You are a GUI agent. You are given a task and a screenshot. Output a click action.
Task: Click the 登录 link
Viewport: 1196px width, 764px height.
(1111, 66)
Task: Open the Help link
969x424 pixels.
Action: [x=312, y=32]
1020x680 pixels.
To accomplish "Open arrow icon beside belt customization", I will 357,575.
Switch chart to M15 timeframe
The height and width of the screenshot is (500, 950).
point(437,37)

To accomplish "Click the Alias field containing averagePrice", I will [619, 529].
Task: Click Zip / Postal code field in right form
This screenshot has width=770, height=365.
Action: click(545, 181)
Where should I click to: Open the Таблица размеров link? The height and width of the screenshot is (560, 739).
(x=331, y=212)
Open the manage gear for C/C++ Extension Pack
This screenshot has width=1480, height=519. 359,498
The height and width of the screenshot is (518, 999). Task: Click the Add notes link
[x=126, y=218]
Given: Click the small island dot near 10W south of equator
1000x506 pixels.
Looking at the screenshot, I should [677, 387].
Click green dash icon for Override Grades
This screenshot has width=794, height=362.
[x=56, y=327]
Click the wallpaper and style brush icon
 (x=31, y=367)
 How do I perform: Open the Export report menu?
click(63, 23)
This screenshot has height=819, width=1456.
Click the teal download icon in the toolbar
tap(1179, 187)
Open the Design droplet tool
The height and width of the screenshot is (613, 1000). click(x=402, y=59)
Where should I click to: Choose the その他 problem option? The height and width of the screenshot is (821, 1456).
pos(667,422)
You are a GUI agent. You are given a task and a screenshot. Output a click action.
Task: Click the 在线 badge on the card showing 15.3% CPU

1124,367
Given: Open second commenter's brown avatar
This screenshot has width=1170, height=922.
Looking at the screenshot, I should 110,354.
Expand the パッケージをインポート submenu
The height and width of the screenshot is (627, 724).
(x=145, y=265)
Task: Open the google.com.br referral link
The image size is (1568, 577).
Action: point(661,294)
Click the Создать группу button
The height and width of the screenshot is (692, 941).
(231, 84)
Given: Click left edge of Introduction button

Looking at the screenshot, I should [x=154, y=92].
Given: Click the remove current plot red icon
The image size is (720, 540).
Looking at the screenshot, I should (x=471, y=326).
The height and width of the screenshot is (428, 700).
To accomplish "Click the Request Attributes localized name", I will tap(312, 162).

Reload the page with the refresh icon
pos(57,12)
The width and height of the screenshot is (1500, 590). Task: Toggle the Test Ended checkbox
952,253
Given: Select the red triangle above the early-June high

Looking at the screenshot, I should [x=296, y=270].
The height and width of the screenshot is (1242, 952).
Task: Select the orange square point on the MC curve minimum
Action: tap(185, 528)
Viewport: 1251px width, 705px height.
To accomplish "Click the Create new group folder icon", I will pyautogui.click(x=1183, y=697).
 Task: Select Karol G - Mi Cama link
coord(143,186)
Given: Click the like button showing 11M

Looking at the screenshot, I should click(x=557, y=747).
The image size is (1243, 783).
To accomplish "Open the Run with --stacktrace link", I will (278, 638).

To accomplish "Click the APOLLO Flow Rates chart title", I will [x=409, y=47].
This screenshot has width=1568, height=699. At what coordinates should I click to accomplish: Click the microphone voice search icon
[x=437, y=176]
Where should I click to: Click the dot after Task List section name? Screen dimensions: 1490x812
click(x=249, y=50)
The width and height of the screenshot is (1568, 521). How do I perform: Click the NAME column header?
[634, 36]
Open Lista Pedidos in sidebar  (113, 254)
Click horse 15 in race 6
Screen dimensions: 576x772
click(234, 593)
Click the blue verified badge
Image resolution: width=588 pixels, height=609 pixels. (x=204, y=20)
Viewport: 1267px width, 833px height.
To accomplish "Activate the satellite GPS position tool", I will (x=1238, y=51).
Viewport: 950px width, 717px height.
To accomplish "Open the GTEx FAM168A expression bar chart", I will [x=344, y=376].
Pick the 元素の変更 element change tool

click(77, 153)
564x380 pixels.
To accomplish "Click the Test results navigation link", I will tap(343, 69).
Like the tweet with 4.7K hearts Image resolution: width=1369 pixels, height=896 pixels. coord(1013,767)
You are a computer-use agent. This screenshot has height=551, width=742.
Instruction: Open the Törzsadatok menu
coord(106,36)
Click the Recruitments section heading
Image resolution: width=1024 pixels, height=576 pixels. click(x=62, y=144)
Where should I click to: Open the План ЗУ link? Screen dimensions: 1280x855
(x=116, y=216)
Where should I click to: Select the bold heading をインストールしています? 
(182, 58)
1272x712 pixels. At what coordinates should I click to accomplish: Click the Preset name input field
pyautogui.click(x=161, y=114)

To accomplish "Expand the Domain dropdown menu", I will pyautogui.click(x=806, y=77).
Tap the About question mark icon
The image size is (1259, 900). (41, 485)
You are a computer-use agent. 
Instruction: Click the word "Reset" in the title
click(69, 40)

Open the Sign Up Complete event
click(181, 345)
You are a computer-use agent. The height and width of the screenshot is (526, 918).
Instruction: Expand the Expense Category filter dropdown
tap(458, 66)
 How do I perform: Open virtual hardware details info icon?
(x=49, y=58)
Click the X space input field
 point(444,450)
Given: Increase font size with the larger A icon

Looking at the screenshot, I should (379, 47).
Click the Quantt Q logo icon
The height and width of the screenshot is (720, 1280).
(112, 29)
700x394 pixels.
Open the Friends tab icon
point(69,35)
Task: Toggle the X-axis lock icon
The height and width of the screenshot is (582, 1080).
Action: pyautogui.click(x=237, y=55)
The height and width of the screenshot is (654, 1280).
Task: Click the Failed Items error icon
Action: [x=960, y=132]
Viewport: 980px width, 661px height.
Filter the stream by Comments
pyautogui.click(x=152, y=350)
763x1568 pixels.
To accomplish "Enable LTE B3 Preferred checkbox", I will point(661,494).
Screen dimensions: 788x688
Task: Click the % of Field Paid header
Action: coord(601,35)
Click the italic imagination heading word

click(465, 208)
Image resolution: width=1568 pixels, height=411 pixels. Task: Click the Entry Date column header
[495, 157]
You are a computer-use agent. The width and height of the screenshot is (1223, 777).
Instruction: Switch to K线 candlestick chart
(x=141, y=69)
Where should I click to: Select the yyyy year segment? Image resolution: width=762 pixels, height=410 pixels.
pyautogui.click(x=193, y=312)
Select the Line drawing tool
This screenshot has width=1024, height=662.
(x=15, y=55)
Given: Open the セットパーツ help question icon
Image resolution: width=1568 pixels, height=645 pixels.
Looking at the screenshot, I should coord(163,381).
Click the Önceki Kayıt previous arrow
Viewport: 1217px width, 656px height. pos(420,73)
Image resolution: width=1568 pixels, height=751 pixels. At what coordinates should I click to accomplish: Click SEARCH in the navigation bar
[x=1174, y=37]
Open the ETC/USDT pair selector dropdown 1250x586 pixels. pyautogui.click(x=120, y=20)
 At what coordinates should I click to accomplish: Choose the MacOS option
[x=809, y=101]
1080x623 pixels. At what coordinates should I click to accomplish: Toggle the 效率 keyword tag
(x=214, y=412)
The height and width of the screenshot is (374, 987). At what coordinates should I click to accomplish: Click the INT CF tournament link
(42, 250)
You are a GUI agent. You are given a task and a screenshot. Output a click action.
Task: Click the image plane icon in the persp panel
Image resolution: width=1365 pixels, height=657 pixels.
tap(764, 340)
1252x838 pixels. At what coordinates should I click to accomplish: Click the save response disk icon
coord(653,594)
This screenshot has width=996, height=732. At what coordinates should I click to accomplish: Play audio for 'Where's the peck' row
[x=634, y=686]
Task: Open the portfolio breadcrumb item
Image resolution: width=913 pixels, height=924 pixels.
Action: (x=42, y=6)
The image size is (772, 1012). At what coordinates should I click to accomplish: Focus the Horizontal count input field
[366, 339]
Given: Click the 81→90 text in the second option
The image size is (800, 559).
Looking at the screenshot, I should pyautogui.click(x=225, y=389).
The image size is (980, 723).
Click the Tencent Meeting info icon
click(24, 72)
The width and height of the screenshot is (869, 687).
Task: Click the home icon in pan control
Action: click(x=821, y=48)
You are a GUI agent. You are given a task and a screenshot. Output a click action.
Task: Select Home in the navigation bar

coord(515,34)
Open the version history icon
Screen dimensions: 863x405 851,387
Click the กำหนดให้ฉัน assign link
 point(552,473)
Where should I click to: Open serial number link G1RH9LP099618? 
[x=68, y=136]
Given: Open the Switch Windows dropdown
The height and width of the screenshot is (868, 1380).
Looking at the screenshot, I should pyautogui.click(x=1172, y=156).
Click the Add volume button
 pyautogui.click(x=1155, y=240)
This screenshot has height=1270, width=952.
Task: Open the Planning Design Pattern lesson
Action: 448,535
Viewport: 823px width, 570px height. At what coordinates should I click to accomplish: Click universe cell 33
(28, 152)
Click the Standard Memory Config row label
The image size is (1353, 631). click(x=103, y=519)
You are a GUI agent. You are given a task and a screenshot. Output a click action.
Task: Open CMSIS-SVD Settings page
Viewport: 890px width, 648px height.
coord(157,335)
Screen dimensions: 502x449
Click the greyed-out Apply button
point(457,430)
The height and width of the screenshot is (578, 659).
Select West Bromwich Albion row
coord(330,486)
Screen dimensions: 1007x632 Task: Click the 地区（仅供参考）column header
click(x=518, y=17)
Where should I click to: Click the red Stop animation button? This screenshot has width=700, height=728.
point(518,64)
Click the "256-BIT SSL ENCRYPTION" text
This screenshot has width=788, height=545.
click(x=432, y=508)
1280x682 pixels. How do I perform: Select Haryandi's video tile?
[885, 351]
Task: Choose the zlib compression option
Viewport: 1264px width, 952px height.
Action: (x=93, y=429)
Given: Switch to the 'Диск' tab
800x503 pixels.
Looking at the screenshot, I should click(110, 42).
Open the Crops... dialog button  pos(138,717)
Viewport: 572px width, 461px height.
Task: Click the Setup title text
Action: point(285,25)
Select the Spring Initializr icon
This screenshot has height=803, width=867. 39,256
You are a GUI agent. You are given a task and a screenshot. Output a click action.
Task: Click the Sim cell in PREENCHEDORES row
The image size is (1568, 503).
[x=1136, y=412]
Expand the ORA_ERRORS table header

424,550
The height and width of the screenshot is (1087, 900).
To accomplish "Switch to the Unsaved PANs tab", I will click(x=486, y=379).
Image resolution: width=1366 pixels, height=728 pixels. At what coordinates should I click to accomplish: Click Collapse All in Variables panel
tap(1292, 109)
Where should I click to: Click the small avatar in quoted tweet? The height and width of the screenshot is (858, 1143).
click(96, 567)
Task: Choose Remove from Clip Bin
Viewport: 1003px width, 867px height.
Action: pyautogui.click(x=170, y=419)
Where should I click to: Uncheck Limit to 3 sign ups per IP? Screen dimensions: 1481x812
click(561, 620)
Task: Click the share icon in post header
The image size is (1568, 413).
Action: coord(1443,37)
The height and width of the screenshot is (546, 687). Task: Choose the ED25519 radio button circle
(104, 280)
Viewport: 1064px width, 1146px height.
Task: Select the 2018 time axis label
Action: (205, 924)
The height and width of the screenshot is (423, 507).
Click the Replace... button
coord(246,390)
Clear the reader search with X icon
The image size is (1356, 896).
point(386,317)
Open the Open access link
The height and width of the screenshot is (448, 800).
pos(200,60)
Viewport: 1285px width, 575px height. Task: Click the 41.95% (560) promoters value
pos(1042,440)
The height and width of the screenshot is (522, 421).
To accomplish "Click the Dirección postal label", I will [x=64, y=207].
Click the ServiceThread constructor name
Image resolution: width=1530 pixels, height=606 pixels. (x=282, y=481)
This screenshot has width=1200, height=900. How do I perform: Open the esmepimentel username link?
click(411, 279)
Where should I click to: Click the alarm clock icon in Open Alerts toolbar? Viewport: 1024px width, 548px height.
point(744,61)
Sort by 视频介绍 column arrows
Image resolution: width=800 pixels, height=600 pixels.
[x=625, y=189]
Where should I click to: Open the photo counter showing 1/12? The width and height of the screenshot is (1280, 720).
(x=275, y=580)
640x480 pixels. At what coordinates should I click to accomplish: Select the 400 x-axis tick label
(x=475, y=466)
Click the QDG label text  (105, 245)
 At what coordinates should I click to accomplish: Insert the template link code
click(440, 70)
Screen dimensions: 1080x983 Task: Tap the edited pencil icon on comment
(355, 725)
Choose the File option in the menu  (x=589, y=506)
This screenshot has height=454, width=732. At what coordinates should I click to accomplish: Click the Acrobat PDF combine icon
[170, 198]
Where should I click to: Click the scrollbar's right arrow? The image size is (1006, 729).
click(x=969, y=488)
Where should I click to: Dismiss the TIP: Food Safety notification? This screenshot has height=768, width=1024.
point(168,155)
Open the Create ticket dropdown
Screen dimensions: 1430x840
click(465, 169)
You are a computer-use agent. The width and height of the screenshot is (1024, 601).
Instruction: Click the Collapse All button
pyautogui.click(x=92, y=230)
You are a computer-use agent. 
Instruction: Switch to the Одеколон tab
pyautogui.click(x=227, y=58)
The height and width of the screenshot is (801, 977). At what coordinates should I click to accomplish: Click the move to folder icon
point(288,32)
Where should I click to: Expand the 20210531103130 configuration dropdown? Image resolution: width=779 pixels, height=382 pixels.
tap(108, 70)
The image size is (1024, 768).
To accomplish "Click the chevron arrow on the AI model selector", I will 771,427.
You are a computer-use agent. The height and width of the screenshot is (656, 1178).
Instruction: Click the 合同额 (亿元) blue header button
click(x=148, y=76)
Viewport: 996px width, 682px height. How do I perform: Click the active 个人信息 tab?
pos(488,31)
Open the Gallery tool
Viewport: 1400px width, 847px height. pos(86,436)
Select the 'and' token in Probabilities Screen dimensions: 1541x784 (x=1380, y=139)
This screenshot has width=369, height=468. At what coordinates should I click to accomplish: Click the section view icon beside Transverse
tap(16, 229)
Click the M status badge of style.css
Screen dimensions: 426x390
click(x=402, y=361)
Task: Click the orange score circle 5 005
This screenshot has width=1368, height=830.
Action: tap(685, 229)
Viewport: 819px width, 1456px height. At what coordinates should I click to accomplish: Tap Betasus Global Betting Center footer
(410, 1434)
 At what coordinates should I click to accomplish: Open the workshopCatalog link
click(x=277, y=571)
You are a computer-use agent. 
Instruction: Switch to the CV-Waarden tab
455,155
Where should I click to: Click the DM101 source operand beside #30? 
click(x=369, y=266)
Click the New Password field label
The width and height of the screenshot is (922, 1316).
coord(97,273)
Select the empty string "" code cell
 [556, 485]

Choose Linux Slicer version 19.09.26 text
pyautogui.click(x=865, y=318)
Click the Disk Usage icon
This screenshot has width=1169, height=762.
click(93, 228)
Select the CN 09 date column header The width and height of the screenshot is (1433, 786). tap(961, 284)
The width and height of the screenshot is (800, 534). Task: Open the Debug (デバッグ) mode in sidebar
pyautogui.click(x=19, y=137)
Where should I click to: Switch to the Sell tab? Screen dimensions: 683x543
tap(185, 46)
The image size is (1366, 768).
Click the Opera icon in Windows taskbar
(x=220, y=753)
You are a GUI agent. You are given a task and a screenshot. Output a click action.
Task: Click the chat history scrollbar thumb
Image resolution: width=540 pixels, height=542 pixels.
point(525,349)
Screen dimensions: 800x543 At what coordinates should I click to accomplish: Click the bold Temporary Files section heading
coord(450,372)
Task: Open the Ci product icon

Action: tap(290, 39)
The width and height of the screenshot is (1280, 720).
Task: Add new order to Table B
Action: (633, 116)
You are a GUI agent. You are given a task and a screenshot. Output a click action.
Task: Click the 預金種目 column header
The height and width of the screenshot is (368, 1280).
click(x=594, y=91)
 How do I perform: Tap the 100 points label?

> What you will do
The lines above from the one containing "The height and width of the screenshot is (518, 999)." through the one containing "The height and width of the screenshot is (428, 700)." are to be set down exactly, and no others.

> Exercise answer
The height and width of the screenshot is (518, 999). Task: Click the Add notes link
[x=126, y=218]
Given: Click the small island dot near 10W south of equator
1000x506 pixels.
Looking at the screenshot, I should [677, 387].
Click green dash icon for Override Grades
This screenshot has width=794, height=362.
[x=56, y=327]
Click the wallpaper and style brush icon
 (x=31, y=367)
 How do I perform: Open the Export report menu?
click(63, 23)
This screenshot has height=819, width=1456.
Click the teal download icon in the toolbar
tap(1179, 187)
Open the Design droplet tool
The height and width of the screenshot is (613, 1000). click(x=402, y=59)
Where should I click to: Choose the その他 problem option? The height and width of the screenshot is (821, 1456).
pos(667,422)
You are a GUI agent. You are given a task and a screenshot. Output a click action.
Task: Click the 在线 badge on the card showing 15.3% CPU

1124,367
Given: Open second commenter's brown avatar
This screenshot has width=1170, height=922.
Looking at the screenshot, I should 110,354.
Expand the パッケージをインポート submenu
The height and width of the screenshot is (627, 724).
(x=145, y=265)
Task: Open the google.com.br referral link
The image size is (1568, 577).
Action: point(661,294)
Click the Создать группу button
The height and width of the screenshot is (692, 941).
(231, 84)
Given: Click left edge of Introduction button

Looking at the screenshot, I should [x=154, y=92].
Given: Click the remove current plot red icon
The image size is (720, 540).
Looking at the screenshot, I should (x=471, y=326).
The height and width of the screenshot is (428, 700).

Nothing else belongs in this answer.